ECLI: ECLI:NL:TGDKG:2022:100
Datum uitspraak: 06-05-2022
Datum publicatie: 13-05-2022
Zaaknummer(s): C/13/691203 / DW RK 20/511 MdV/RH
Onderwerp: Ambtshandelingen (art. 2 Gdw)
Beslissingen:
Inhoudsindicatie: Beslissing op verzet. Oorspronkelijke beslissing over ministerieplicht en het (niet) plegen van valsheid in geschrifte blijft in stand. 

KAMER VOOR GERECHTSDEURWAARDERS TE AMSTERDAM

Beslissing van 6 mei 2022 zoals bedoeld in artikel 39, vierde lid, van de Gerechtsdeurwaarderswet inzake de beslissing van 22 september 2022 met zaaknummer C/13/686338 / DW RK 20/328 en het daartegen ingestelde verzet met zaaknummer C/13/691203 / DW RK 20/511 MdV/RH ingesteld door:

[..],

wonende te [..],

klager,

tegen:

[..],

toegevoegd gerechtsdeurwaarder te [..],

beklaagde,

gemachtigde: [..].

Ontstaan en verloop van de procedure

Bij klachtenformulier met bijlagen, ingekomen op 2 juli 2020, heeft klager een klacht ingediend tegen de gerechtsdeurwaarder. Bij verweerschrift, ingekomen op

14 augustus 2020, heeft de gerechtsdeurwaarder gereageerd.

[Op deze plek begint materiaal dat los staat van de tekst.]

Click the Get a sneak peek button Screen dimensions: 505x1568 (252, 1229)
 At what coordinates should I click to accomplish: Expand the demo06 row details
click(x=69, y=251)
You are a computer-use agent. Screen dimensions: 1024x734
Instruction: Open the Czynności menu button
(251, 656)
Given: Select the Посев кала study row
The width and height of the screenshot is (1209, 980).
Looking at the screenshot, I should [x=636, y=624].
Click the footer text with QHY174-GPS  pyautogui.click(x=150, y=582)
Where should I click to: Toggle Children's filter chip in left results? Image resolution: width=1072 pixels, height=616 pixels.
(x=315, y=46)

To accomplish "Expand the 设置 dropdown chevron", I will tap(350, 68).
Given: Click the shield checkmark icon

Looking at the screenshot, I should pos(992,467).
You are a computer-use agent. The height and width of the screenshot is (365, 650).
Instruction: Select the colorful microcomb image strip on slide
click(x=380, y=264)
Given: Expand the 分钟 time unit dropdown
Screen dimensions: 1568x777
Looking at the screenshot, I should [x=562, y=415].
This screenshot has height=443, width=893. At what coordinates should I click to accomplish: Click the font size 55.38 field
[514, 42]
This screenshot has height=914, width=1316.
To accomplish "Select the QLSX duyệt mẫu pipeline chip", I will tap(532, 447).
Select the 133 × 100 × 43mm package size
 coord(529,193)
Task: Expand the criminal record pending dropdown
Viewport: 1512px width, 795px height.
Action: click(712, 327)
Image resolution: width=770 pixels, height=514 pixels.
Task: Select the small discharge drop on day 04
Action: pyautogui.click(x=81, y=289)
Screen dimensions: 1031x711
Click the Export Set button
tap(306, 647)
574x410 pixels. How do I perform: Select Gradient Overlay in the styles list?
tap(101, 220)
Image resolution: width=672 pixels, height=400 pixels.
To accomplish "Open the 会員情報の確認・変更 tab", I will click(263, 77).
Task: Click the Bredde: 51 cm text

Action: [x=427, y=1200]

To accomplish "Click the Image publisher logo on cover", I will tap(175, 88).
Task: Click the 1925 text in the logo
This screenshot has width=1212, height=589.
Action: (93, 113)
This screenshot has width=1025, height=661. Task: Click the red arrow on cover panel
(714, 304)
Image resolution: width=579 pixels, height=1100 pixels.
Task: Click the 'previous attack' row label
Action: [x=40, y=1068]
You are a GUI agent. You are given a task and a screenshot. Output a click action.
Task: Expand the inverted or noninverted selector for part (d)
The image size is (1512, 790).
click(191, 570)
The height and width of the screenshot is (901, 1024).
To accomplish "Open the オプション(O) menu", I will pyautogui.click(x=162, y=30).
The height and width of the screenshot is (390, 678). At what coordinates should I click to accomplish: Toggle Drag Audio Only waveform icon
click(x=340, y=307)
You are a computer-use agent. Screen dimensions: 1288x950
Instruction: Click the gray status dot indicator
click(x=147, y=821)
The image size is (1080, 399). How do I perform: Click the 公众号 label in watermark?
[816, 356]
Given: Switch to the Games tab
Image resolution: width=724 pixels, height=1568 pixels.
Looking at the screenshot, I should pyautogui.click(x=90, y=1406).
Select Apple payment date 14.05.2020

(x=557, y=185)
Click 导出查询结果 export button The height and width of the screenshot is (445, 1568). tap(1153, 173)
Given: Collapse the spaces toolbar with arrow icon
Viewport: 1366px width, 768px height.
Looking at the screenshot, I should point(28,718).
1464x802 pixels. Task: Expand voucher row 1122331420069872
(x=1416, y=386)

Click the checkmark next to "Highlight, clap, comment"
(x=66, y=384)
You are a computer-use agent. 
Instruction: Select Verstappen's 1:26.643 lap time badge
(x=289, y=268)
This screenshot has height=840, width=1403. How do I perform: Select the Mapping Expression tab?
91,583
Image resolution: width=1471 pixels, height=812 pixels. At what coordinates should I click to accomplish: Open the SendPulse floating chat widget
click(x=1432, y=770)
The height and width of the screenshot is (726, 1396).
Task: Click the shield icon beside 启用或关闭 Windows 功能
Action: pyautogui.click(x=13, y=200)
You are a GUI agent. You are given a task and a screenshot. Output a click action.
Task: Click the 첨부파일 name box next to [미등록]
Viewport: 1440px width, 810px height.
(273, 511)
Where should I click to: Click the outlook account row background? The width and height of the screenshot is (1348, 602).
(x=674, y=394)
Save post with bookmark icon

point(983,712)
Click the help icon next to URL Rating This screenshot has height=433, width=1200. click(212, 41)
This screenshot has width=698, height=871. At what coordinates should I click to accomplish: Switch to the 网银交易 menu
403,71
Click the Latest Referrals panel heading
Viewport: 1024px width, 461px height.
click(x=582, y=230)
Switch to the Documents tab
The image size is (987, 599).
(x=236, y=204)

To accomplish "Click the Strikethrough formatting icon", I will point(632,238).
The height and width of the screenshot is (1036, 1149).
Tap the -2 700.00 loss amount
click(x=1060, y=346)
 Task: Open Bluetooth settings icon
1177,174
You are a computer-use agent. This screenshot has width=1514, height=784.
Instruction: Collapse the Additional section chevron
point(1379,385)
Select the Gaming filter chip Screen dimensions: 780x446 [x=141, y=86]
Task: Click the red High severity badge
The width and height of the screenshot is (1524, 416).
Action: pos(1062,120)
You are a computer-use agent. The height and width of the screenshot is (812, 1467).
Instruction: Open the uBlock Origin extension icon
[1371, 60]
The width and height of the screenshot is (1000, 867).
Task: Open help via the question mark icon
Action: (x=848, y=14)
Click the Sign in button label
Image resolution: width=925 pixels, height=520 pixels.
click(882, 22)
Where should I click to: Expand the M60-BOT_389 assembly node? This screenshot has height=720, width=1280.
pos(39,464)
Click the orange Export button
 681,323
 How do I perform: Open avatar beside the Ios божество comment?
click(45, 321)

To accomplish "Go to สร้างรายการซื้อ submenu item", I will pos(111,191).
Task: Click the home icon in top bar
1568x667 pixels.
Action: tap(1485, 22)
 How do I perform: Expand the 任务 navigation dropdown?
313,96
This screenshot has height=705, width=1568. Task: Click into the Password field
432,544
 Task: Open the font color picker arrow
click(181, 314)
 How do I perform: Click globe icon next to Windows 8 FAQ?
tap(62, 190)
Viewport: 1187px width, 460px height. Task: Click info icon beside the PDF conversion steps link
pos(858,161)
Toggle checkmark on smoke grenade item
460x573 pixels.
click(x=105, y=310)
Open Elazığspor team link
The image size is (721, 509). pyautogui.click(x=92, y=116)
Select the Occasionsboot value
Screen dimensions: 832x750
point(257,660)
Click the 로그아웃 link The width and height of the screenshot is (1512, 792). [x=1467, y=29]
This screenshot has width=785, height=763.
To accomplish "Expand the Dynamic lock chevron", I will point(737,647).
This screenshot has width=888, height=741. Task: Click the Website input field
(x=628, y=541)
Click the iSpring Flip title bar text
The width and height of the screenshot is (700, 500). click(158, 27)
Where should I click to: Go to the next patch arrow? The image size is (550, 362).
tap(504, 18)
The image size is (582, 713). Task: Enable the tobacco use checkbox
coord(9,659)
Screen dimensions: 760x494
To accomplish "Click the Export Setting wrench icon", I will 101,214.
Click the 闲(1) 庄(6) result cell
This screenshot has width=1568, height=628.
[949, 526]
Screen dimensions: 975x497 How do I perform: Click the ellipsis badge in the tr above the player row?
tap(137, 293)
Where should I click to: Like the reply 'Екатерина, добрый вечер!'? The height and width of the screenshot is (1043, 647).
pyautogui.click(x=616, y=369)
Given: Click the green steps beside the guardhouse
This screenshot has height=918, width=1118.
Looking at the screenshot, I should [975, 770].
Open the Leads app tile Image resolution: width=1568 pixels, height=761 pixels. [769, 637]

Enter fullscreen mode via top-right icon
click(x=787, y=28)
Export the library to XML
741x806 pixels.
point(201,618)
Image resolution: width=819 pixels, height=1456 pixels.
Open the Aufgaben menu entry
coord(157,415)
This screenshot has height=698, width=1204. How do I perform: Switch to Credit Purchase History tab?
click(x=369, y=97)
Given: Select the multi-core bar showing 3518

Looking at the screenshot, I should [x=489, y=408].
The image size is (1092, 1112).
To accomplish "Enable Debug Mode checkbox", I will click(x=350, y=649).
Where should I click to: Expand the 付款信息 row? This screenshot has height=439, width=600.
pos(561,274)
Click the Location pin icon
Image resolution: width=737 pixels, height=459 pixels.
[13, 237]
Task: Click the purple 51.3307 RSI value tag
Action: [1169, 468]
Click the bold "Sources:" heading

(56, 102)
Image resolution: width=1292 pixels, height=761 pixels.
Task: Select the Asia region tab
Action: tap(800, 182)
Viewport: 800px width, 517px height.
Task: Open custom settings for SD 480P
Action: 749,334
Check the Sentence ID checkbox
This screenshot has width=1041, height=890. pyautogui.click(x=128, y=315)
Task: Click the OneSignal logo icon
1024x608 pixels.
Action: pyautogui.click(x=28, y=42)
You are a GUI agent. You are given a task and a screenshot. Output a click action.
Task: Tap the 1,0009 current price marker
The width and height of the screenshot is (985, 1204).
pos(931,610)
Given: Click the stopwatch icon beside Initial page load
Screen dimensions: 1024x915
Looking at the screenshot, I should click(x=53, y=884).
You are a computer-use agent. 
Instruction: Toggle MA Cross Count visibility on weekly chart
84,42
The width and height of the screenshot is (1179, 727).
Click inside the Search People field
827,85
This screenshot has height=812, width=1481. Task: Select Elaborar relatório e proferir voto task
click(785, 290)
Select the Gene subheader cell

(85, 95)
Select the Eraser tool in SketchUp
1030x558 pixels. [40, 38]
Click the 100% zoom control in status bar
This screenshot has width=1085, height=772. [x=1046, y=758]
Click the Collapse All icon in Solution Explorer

Bij beslissing van 22 september 2020 heeft de voorzitter de klacht als kennelijk ongegrond afgewezen. Aan klager is een afschrift van de beslissing van de voorzitter toegezonden bij brief van diezelfde datum. Bij brief, ingekomen op 5 oktober 2020,  heeft klager verzet ingesteld tegen de beslissing van de voorzitter. Het verzetschrift is behandeld ter openbare terechtzitting van 25 maart 2022. De gerechtsdeurwaarder heeft schriftelijk medegedeeld niet ter zitting te zullen verschijnen. Klager is, hoewel behoorlijk opgeroepen, niet ter zitting verschenen. De uitspraak is bepaald op 6 mei 2022.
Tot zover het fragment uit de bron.